Restate word for word the entries below, starting with the line with "The width and height of the screenshot is (1456, 820)." and continuing through the line with "This screenshot has width=1568, height=749.". Include both of those lines and no others.
>>
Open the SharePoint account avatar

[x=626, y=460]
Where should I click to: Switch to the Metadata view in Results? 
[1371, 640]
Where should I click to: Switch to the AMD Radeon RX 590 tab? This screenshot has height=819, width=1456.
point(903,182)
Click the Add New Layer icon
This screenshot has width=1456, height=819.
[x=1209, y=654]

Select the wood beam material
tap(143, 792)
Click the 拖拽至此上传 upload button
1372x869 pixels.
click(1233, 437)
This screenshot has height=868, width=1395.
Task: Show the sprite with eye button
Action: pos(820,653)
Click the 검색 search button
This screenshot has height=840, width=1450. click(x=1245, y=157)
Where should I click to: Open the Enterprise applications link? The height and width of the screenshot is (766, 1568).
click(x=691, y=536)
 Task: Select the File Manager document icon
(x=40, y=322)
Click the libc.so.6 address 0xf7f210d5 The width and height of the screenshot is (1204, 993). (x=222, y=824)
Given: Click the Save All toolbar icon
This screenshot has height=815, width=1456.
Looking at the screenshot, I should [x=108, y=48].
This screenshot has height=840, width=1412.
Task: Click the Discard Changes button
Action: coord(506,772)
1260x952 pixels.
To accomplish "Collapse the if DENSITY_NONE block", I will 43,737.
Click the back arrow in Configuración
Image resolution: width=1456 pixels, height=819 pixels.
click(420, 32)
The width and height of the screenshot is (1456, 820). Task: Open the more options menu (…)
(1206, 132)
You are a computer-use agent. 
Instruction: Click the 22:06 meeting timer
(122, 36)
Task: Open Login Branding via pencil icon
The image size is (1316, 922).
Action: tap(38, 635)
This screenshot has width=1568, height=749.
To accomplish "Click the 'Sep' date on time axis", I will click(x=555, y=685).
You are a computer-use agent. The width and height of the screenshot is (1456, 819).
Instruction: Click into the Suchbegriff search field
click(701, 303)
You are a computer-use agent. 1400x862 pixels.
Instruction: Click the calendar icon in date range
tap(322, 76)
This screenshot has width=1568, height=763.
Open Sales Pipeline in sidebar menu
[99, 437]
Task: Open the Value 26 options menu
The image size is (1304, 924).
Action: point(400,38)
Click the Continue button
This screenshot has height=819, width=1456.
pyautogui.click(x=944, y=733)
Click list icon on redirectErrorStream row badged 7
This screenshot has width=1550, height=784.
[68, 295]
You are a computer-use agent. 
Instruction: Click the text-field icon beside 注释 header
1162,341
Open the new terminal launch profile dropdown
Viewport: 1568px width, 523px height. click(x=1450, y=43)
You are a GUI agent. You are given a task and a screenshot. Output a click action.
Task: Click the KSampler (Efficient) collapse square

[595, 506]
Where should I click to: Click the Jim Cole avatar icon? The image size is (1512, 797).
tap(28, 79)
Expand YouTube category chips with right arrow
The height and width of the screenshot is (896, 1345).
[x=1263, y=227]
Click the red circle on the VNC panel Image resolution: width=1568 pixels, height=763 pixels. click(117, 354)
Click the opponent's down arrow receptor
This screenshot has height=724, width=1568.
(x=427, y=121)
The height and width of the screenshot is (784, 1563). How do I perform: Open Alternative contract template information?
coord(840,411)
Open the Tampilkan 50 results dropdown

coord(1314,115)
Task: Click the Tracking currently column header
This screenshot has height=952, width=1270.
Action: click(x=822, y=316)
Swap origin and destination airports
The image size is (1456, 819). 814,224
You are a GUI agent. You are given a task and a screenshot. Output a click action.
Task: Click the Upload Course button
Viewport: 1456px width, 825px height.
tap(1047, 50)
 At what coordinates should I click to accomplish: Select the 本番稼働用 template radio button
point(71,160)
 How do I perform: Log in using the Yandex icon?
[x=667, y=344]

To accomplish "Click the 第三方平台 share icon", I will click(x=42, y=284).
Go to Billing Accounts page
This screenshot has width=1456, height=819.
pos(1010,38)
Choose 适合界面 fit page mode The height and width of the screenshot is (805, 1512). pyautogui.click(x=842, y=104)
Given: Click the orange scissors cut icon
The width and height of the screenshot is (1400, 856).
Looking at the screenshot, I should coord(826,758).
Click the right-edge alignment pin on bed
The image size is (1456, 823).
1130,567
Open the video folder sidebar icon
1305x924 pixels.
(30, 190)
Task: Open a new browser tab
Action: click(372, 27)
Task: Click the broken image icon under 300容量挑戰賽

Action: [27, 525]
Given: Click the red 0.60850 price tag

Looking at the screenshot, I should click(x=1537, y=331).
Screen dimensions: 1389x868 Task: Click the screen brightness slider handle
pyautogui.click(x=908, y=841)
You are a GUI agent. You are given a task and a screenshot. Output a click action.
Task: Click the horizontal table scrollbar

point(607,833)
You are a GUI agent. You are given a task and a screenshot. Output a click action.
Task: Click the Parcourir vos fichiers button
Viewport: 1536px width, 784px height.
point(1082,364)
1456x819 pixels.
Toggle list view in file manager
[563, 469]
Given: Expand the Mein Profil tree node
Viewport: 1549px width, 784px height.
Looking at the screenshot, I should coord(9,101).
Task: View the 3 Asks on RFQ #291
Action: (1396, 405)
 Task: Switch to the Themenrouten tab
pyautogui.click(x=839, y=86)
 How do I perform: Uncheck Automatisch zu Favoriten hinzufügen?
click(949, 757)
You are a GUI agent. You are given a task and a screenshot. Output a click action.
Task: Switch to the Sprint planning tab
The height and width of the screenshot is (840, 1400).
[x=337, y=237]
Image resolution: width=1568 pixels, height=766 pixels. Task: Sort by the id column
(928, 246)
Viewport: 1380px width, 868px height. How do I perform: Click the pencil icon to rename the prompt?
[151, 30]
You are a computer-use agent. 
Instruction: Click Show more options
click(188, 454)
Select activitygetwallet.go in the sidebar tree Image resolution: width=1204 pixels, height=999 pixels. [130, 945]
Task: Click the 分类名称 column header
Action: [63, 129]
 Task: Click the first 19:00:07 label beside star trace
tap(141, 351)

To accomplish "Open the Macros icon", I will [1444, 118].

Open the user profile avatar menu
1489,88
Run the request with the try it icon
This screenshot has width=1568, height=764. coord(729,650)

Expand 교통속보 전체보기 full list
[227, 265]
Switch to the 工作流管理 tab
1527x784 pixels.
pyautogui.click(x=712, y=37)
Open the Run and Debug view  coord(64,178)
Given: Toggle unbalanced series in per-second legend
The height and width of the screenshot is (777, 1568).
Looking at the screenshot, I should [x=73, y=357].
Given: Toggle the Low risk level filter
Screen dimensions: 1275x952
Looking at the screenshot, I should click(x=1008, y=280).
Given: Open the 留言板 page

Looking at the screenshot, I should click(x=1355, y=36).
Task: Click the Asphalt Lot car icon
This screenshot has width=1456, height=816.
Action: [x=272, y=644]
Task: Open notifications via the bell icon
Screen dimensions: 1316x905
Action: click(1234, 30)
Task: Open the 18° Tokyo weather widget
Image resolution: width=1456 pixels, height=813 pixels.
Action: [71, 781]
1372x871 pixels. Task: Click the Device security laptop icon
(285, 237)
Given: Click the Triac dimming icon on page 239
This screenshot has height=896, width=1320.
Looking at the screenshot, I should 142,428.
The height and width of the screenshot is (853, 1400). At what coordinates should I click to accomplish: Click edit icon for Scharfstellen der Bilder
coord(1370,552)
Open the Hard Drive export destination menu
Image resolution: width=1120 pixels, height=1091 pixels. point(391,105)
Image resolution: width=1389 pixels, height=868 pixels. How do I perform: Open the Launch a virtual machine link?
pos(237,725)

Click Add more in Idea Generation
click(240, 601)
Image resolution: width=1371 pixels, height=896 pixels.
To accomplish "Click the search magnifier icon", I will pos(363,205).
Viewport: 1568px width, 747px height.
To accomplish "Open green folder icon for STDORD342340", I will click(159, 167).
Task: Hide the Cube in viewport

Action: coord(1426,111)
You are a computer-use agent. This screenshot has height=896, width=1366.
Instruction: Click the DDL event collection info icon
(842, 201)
<<
#### Finished exercise
The width and height of the screenshot is (1456, 820). Task: Open the more options menu (…)
(1206, 132)
You are a computer-use agent. 
Instruction: Click the 22:06 meeting timer
(122, 36)
Task: Open Login Branding via pencil icon
The image size is (1316, 922).
Action: tap(38, 635)
This screenshot has width=1568, height=749.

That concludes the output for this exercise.